Element and text location data
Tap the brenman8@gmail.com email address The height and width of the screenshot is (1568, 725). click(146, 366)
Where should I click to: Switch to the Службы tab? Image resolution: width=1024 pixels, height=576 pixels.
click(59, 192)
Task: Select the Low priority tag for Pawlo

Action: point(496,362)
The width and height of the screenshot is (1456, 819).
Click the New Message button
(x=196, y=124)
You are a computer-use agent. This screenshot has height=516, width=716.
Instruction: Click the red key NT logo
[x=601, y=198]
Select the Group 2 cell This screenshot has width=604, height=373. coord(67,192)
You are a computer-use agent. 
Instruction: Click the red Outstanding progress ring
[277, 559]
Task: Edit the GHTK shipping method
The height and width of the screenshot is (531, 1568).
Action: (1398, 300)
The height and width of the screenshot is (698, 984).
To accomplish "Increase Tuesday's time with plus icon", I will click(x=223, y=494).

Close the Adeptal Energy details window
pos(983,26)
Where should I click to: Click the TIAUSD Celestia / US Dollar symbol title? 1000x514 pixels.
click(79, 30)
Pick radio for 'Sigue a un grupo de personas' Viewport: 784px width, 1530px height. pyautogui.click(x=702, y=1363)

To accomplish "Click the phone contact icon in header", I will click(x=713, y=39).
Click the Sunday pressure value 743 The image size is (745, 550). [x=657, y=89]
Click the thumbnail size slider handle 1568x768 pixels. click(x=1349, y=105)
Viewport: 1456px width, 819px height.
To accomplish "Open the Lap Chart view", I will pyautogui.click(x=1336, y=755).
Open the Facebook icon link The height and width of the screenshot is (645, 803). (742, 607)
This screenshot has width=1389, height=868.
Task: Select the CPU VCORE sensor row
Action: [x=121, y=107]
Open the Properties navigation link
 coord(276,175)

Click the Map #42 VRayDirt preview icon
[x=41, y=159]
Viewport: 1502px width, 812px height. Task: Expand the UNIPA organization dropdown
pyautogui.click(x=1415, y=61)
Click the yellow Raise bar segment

### [SET EXERCISE]
Copy every one of the entries above word for word, keeping each line unchanged.

### [TASK ANSWER]
Tap the brenman8@gmail.com email address The height and width of the screenshot is (1568, 725). click(146, 366)
Where should I click to: Switch to the Службы tab? Image resolution: width=1024 pixels, height=576 pixels.
click(59, 192)
Task: Select the Low priority tag for Pawlo

Action: point(496,362)
The width and height of the screenshot is (1456, 819).
Click the New Message button
(x=196, y=124)
You are a computer-use agent. This screenshot has height=516, width=716.
Instruction: Click the red key NT logo
[x=601, y=198]
Select the Group 2 cell This screenshot has width=604, height=373. coord(67,192)
You are a computer-use agent. 
Instruction: Click the red Outstanding progress ring
[277, 559]
Task: Edit the GHTK shipping method
The height and width of the screenshot is (531, 1568).
Action: (1398, 300)
The height and width of the screenshot is (698, 984).
To accomplish "Increase Tuesday's time with plus icon", I will click(x=223, y=494).

Close the Adeptal Energy details window
pos(983,26)
Where should I click to: Click the TIAUSD Celestia / US Dollar symbol title? 1000x514 pixels.
click(79, 30)
Pick radio for 'Sigue a un grupo de personas' Viewport: 784px width, 1530px height. pyautogui.click(x=702, y=1363)

To accomplish "Click the phone contact icon in header", I will click(x=713, y=39).
Click the Sunday pressure value 743 The image size is (745, 550). [x=657, y=89]
Click the thumbnail size slider handle 1568x768 pixels. click(x=1349, y=105)
Viewport: 1456px width, 819px height.
To accomplish "Open the Lap Chart view", I will pyautogui.click(x=1336, y=755).
Open the Facebook icon link The height and width of the screenshot is (645, 803). (742, 607)
This screenshot has width=1389, height=868.
Task: Select the CPU VCORE sensor row
Action: [x=121, y=107]
Open the Properties navigation link
 coord(276,175)

Click the Map #42 VRayDirt preview icon
[x=41, y=159]
Viewport: 1502px width, 812px height. Task: Expand the UNIPA organization dropdown
pyautogui.click(x=1415, y=61)
Click the yellow Raise bar segment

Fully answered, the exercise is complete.